When one looks up at the sky on a cloudless day, one observes blue light.
This light is sunlight, which has been absorbed by air molecules in the
upper atmosphere and reradiated towards Earth. Because the amount of
light reradiated at any one particular frequency is proportional to the
fourth power of the frequency, more blue light than red is reradiated
towards Earth and hence, the sky appears blue. At sunset or sunrise, light
arriving from the Sun has a thicker envelope of air to travel through in
order to reach us. Since more blue light than red has been absorbed out
of the beam of sunlight as it travels through the atmosphere, the light
reaching us during a sunset or sunrise appears red.


Colour Wavelength, λ (cm) Frequency, f (sec-^1 )
red 7 × 10-^5 4.2 × 10^14
orange 6.5 × 10-^5 4.6 × 10^14
yellow 6 × 10-^5 5.0 × 10^14
green 5 × 10-^5 6.0 × 10^14
blue 4.5 × 10-^5 6.7 × 10^14
indigo 4.3 × 10-^5 6. 9 × 10^14
violet 4 × 10-^5 7.5 × 10^14

Maxwell’s identification of light with oscillations of the electric and
magnetic fields explains the wave nature of light. Long before Maxwell’s
identification, it was realized that light behaves as a wave. The wave
nature of light was first suggested by Christian Huygens, a contemporary
of Newton. In fact, he and Newton had a long-standing controversy
concerning the nature of light. Newton adopted the position that light
was a beam of particles and hence, could not display wave behaviour.

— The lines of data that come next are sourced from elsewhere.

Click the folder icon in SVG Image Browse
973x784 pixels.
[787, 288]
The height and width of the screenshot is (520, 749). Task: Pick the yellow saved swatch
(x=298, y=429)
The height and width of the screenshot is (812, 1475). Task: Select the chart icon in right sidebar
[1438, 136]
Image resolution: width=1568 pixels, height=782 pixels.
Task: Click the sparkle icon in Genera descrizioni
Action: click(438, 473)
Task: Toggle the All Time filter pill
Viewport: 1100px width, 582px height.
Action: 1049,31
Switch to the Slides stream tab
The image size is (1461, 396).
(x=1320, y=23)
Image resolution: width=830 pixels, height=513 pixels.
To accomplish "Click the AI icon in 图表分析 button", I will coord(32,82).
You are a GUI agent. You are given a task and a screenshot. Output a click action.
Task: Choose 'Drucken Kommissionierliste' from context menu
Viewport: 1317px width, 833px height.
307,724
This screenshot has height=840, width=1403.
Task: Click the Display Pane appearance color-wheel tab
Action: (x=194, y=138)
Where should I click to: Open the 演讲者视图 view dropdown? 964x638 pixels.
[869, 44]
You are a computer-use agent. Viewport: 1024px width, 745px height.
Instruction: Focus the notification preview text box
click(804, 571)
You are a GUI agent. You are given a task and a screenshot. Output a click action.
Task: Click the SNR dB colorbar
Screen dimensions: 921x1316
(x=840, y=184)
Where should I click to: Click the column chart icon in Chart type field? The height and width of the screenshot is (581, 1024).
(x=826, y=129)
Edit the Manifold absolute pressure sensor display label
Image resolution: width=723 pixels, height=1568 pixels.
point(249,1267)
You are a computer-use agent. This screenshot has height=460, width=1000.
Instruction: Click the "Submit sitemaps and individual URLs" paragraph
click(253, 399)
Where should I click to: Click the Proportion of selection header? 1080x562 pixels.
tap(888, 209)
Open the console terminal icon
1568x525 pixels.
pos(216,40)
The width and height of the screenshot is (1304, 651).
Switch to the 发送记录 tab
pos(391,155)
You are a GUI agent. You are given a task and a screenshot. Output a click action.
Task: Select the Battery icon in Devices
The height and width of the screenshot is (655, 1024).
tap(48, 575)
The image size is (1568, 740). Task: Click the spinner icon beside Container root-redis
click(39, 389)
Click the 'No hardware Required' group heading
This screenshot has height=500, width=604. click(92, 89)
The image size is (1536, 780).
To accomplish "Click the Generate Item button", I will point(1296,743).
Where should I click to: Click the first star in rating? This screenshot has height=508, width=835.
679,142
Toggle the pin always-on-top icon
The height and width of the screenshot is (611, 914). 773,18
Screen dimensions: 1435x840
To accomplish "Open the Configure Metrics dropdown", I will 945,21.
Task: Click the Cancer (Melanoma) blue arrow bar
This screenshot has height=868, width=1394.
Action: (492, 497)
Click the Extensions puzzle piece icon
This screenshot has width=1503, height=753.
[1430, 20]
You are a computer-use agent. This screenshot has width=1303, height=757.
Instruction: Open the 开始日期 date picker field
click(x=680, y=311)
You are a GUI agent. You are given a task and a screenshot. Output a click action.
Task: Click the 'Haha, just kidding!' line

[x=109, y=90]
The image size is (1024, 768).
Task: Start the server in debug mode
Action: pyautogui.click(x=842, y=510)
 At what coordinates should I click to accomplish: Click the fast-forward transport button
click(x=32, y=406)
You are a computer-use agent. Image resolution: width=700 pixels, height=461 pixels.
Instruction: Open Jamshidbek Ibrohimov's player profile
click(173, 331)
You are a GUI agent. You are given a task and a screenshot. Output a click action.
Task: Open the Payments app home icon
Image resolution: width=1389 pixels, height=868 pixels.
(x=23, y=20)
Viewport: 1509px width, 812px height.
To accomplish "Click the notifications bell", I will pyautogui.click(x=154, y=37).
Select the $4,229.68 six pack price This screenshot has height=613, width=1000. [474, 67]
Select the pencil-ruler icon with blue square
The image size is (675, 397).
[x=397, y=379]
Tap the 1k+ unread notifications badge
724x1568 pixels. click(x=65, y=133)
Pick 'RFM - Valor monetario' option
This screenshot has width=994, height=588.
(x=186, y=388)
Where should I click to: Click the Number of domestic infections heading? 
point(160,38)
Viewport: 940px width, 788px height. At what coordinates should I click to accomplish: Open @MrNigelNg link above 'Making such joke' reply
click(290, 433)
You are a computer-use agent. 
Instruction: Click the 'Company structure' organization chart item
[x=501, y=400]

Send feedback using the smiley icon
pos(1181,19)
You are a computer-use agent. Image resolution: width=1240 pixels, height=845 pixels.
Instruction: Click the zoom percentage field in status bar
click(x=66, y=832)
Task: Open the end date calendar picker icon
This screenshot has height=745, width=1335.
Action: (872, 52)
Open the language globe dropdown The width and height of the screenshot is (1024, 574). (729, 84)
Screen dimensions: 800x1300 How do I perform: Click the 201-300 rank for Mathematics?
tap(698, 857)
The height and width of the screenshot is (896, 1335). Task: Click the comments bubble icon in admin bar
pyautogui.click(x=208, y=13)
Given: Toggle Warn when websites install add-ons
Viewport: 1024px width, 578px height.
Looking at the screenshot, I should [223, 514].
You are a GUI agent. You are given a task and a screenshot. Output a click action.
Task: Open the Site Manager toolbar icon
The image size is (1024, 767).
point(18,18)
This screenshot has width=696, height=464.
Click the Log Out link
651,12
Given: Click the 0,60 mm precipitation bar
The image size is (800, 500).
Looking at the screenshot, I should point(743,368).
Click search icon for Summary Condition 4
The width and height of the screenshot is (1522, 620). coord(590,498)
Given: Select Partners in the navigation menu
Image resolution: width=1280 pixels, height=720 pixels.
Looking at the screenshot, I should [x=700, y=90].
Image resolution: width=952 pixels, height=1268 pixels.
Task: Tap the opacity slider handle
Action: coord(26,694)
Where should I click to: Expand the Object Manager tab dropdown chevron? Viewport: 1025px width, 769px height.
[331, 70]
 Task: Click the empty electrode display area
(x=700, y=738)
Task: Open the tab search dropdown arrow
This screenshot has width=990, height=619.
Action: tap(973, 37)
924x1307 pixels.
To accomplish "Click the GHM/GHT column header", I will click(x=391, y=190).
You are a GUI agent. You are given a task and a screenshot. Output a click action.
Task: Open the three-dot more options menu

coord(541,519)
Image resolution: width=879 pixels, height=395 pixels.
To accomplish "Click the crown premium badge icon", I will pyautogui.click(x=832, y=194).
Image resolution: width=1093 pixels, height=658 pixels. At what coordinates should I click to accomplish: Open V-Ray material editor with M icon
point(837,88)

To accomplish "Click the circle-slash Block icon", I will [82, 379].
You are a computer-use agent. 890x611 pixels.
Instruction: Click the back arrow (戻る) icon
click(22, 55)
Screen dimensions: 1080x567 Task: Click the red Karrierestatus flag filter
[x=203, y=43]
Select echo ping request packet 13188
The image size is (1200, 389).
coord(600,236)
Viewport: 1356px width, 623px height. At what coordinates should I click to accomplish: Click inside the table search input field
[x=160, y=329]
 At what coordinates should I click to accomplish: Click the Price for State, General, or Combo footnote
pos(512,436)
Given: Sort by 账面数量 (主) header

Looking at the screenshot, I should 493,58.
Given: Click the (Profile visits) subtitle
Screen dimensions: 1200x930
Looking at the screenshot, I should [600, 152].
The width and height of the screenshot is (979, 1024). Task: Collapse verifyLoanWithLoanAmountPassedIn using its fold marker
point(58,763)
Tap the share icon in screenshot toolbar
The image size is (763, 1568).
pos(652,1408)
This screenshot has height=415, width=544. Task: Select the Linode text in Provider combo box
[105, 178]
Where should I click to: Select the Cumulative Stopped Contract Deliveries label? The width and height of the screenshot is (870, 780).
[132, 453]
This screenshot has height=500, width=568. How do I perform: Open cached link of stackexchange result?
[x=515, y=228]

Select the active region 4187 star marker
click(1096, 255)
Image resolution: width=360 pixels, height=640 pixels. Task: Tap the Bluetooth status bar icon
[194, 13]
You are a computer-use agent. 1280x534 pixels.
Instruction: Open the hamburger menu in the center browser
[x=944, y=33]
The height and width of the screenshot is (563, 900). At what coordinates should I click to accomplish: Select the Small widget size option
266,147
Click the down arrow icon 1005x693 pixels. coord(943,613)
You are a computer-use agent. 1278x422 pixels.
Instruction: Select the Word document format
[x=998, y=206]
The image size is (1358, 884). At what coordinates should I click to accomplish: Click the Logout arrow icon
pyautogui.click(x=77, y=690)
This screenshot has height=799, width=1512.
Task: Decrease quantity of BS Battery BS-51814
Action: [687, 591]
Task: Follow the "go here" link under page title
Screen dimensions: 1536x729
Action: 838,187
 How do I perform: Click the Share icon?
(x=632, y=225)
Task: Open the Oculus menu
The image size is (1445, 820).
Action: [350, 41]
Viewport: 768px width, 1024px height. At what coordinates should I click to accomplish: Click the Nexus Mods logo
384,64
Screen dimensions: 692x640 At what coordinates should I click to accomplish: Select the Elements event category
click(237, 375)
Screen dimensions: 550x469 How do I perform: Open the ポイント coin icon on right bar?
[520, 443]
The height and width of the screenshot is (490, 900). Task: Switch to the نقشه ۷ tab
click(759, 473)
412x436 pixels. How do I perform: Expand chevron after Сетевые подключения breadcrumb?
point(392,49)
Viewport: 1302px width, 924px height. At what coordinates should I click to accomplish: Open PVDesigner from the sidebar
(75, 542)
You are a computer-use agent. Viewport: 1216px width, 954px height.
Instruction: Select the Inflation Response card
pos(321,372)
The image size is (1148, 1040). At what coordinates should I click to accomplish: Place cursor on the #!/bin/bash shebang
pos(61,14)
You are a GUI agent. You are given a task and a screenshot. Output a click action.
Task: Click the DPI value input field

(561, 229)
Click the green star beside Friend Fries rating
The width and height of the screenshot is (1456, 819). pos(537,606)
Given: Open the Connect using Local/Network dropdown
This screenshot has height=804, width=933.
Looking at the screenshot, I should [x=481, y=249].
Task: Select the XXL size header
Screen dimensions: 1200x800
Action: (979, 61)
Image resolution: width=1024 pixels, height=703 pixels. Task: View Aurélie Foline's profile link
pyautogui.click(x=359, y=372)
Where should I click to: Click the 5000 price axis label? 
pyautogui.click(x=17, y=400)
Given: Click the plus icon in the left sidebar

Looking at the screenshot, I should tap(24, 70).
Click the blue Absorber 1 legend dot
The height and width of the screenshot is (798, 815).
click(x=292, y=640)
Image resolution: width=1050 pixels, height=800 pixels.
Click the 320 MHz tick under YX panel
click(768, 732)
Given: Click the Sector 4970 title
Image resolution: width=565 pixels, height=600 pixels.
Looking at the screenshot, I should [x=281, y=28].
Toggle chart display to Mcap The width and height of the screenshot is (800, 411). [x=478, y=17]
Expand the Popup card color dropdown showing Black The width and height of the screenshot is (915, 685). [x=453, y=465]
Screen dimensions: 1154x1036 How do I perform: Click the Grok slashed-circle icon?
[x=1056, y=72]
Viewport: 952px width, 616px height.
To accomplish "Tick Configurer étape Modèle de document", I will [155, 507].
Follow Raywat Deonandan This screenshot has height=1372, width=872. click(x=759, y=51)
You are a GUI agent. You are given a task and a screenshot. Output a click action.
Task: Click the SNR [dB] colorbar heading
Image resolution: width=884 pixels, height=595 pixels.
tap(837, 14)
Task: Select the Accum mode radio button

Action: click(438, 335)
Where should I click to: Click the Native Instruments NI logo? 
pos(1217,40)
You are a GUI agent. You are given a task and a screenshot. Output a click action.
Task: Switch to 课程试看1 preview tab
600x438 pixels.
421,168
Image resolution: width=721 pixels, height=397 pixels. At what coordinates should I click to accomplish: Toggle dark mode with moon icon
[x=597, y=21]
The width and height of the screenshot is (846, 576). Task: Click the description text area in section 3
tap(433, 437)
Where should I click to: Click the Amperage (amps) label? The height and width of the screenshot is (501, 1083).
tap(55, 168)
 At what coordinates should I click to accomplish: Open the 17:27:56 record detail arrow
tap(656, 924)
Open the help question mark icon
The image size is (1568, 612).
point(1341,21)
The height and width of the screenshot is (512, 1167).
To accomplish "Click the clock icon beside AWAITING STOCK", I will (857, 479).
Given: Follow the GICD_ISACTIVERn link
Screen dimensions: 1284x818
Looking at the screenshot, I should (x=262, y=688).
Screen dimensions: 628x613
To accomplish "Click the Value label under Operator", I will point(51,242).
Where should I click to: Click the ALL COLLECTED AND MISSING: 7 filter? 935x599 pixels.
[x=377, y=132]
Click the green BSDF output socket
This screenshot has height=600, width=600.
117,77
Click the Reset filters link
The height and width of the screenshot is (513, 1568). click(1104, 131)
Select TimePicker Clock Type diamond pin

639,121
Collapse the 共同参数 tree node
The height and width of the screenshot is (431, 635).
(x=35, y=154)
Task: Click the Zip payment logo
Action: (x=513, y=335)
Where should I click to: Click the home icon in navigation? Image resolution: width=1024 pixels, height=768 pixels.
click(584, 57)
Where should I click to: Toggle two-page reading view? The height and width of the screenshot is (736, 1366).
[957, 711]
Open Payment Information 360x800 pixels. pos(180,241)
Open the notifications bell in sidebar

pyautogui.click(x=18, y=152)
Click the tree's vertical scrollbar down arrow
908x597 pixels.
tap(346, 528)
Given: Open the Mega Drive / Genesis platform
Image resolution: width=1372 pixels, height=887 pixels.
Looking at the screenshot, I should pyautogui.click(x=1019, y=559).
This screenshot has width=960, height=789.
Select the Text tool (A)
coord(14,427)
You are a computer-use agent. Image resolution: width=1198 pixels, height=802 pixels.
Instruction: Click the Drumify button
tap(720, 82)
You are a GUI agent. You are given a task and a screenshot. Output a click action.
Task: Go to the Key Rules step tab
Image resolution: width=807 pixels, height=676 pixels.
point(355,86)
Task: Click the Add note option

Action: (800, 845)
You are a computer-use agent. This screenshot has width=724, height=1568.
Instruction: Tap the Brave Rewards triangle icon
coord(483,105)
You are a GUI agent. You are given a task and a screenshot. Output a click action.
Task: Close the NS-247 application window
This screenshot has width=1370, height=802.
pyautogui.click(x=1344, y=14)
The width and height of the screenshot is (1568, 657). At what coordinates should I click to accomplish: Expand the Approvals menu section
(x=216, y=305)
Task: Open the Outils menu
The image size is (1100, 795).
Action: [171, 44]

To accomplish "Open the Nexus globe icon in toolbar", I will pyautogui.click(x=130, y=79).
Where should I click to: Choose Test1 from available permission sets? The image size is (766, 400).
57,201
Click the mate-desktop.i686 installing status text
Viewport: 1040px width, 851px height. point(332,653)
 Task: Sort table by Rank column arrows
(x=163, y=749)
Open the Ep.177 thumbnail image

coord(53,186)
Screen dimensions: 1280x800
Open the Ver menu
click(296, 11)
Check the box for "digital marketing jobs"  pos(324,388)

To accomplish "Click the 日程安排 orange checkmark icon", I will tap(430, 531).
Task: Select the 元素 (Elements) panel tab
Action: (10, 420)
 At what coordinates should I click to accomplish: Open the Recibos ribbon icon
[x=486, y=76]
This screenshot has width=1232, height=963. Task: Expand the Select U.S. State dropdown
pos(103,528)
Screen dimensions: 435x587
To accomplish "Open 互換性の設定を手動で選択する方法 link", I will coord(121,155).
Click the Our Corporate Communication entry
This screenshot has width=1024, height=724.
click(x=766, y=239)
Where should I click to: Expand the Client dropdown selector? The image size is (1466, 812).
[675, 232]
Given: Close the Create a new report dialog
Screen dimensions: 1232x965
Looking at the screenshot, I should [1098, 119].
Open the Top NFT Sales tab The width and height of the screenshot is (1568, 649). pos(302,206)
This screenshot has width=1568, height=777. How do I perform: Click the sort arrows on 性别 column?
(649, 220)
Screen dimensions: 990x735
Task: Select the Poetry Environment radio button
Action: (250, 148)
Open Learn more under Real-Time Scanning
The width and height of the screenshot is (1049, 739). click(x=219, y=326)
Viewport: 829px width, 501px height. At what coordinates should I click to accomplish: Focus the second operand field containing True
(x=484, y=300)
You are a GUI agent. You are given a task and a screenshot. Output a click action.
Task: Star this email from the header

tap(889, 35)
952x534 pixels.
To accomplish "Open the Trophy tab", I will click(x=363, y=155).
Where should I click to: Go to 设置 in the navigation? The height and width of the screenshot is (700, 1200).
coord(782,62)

Huygens had a difficult time convincing the scientific world of the wave
nature of light because of the formidable reputation of his scientific foe.
After the results of a number of experiments corroborating Huygens
point of view became known, however, the science community finally
adopted the wave picture of light.
By an ironic twist of fate, however, experiments performed in the
early part of the 20th century have revealed that, although light behaves
in many situations as a wave, there are instances when it also behaves
like a beam of particles. So, there is also a sense in which Newton was
correct. However, from the point of view of the experimental evidence
that was available to Huygens and Newton, it was Huygens who made
the more accurate interpretation of the data.